ROMA – “Bene ha fatto la Commissione, il blocco di Orban sta mettendo a rischio il mercato cerealicolo, già provato dallo stop di forniture di mais e grano da Ucraina e Russia. E’ particolarmente grave che la decisione arrivi da un partner europeo che è beneficiario netto degli aiuti comunitari per le produzioni agricole”. E’ questo il commento del presidente di Cia-Agricoltori Italiani, Dino Scanavino, dopo la decisione di Bruxelles di aprire una procedura d’infrazione nei confronti dell’Ungheria che ha -di fatto- bloccato da un mese le esportazioni di cereali (soprattutto mais e grano, circa 600mln di euro annui verso l’Italia).
Quello che sembrava un provvedimento temporaneo viene ora considerato un vero e proprio embargo che lede il principio di libera circolazione delle merci nel mercato unico. Budapest, riporta la Cia, è il primo nostro fornitore mondiale di mais (1,5 milioni di tonnellate), indispensabile per tutto l’agroalimentare Made in Italy, che ne ricava il principale ingrediente delle diete per gli animali (47%) e dunque strategico in tutte le filiere nazionali dei prodotti zootecnici e bio-industriali. Sul mais l’Italia si trova particolarmente esposta alle crisi internazionali e sconta la forte dipendenza dalle importazioni estere di questo cereale, passate in soli 10 anni dal 15 al 50%.
La crisi in atto andrebbe a pesare su un prodotto che ha già subito nell’ultimo biennio un forte rialzo dei prezzi, che attualmente si attestano sui 400 euro/ton, in aumento di più del 40% rispetto al 2021. I prezzi del mais alle stelle dopo il conflitto in Ucraina, erano cominciati ad aumentare già dall’agosto 2020, raggiungendo il picco ad agosto 2021, a causa delle forti siccità e dalle alte temperature nei Paesi produttori, che hanno ridotto gli stock mondiali.

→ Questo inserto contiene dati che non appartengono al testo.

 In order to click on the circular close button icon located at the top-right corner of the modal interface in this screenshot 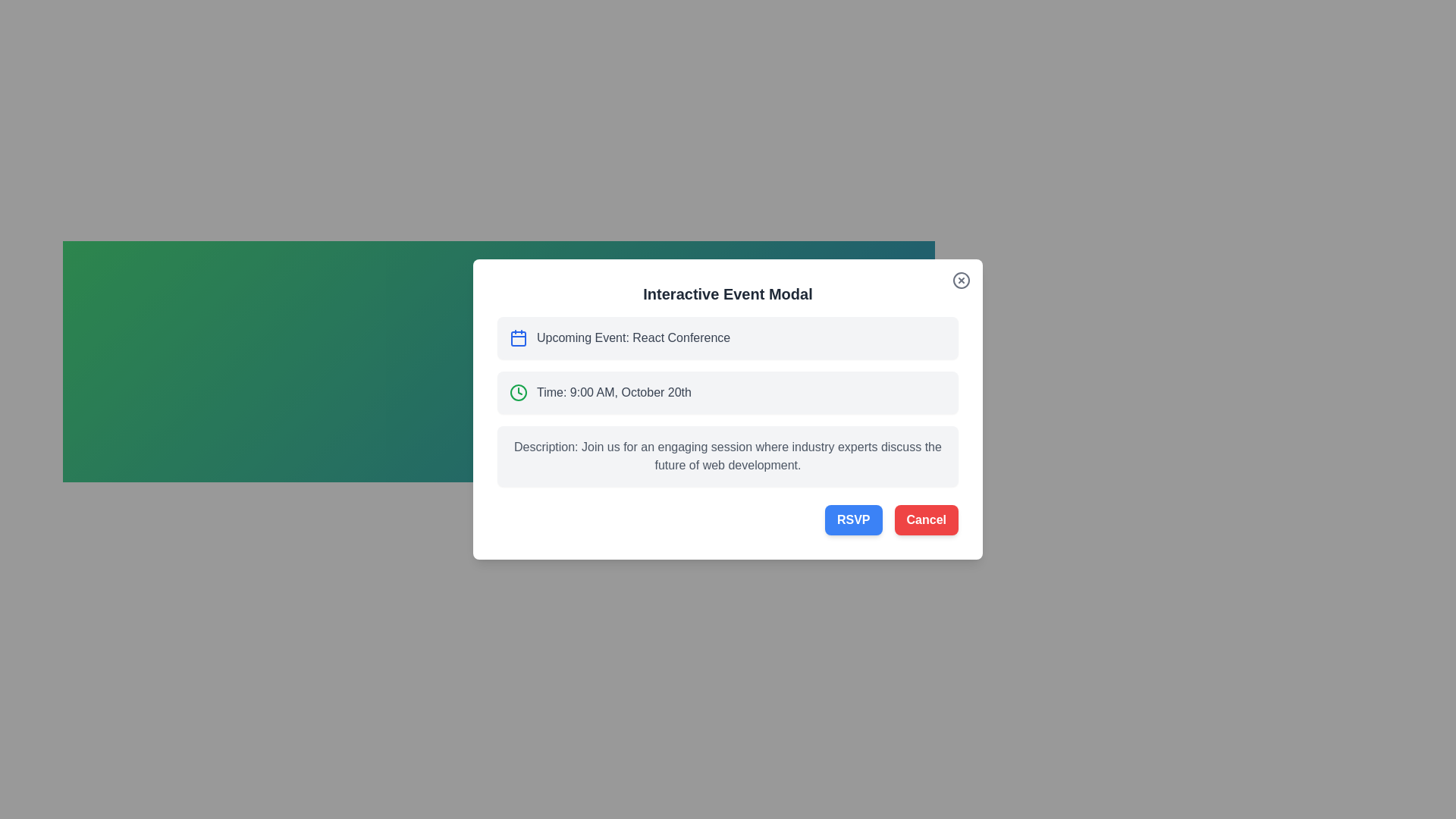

Secondo i dati della Commissione non esiste alcun pericolo di approvvigionamento per l’Ungheria tale da giustificare una misura protezionistica che metterebbe in crisi l’Italia anche per le forniture di grano tenero (25% del nostro fabbisogno) colpendo panificatori, pasticceri e ristoratori che utilizzano farine e pasta per le loro ricette. Per questi motivi il decreto nazionale di Orban viola le regole del WTO e rischia di creare gravi ripercussioni a tutti i Paesi Ue che devono già far fronte al mancato arrivo di cereali da Russia e Ucraina (rappresentavano circa il 5% del totale import).